Conditioned reflexes are developed on the basis of unconditioned reflexes. For the formation of a conditioned reflex, it is necessary to combine in time some kind of change in the external environment or the internal state of the body, perceived by the cerebral cortex, with the implementation of one or another unconditioned reflex. Only under this condition does a change in the external environment or internal state of the body become a stimulus to a conditioned reflex - a conditioned stimulus, or signal. The irritation that causes an unconditioned reflex - unconditioned irritation - must, during the formation of a conditioned reflex, accompany the conditioned irritation and reinforce it.

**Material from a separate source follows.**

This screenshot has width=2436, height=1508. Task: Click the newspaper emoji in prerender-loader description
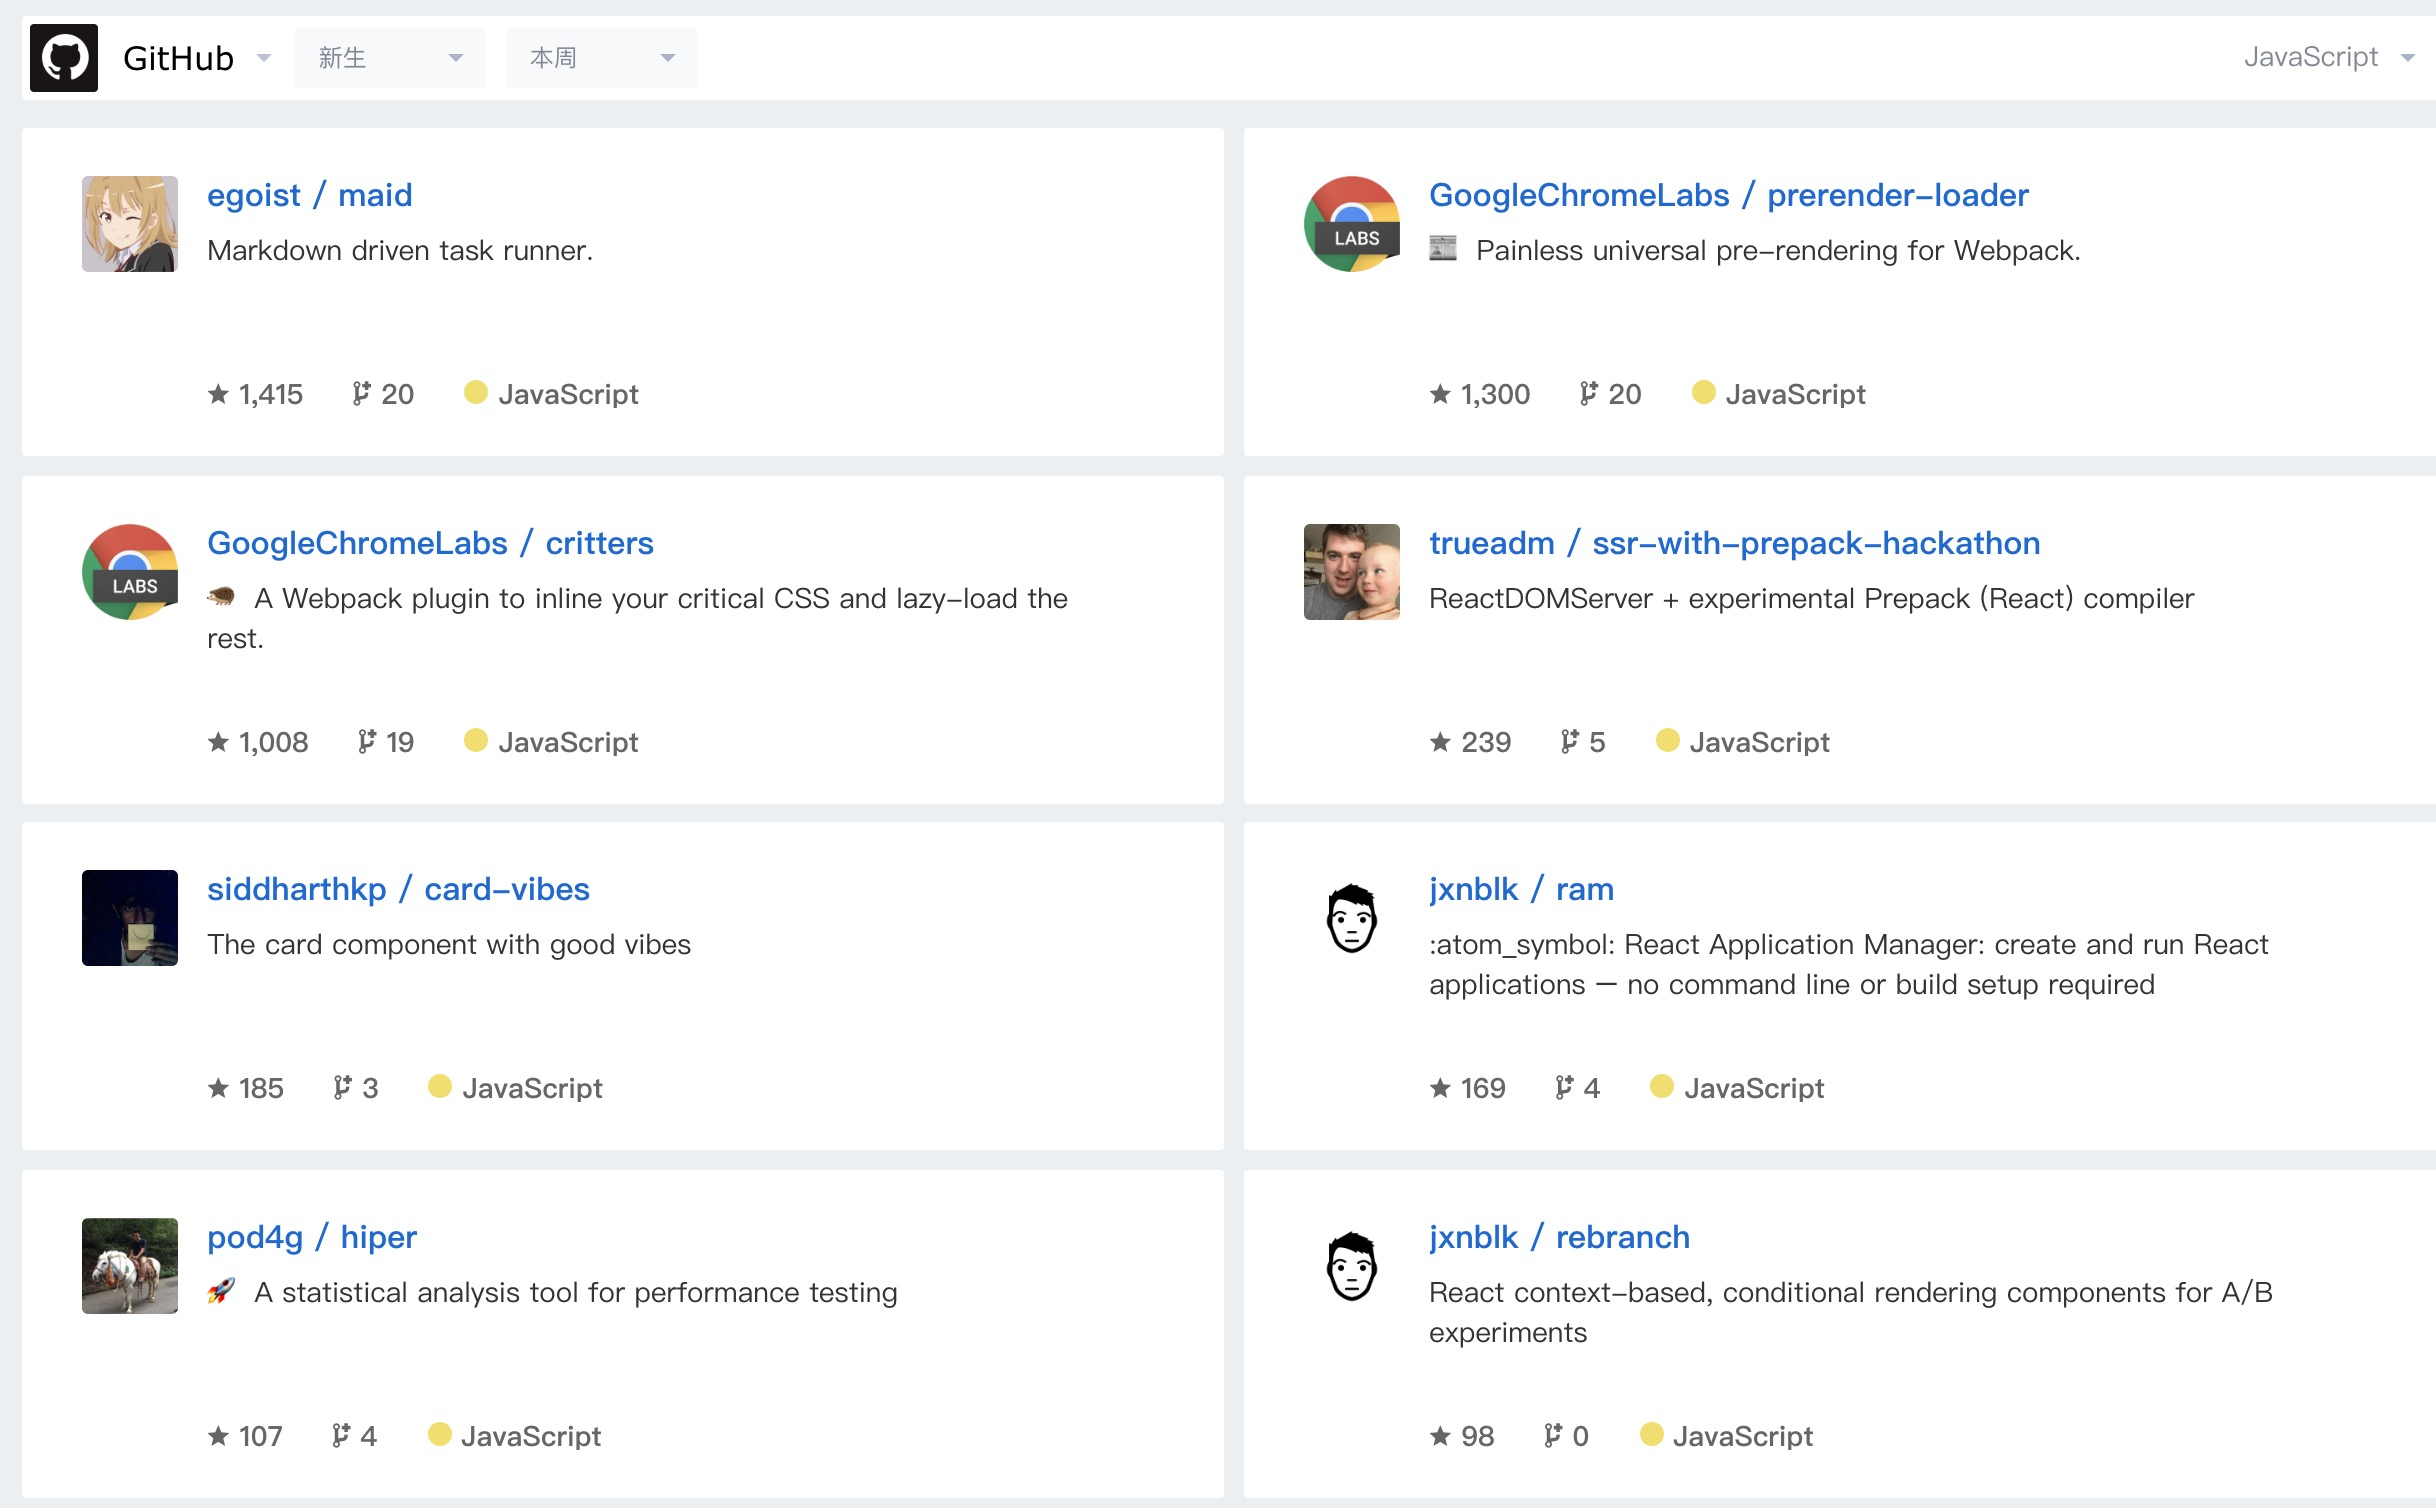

In order for the clinking of knives and forks in the dining room or the knocking of a cup from which a dog is fed to cause salivation in the first case in a person, in the second case in a dog, it is necessary to re-coincidence of these sounds with food - reinforcement of stimuli that are initially indifferent to salivary secretion by feeding , i.e., unconditional irritation of the salivary glands. Likewise, the flashing of an electric light bulb in front of a dog’s eyes or the sound of a bell will only cause conditioned reflex flexion of the paw if they are repeatedly accompanied by electrical irritation of the skin of the leg, causing an unconditioned flexion reflex whenever it is used.

Similarly, a child’s crying and his hands pulling away from a burning candle will be observed only if the sight of the candle first coincided at least once with the feeling of a burn. In all the above examples, external agents that are initially relatively indifferent - the clinking of dishes, the sight of a burning candle, the flashing of an electric light bulb, the sound of a bell - become conditioned stimuli if they are reinforced by unconditioned stimuli. Only under this condition do the initially indifferent signals of the external world become stimuli for a certain type of activity.

For the formation of conditioned reflexes, it is necessary to create a temporary connection, a closure between the cortical cells that perceive conditioned stimulation and the cortical neurons that are part of the unconditioned reflex arc.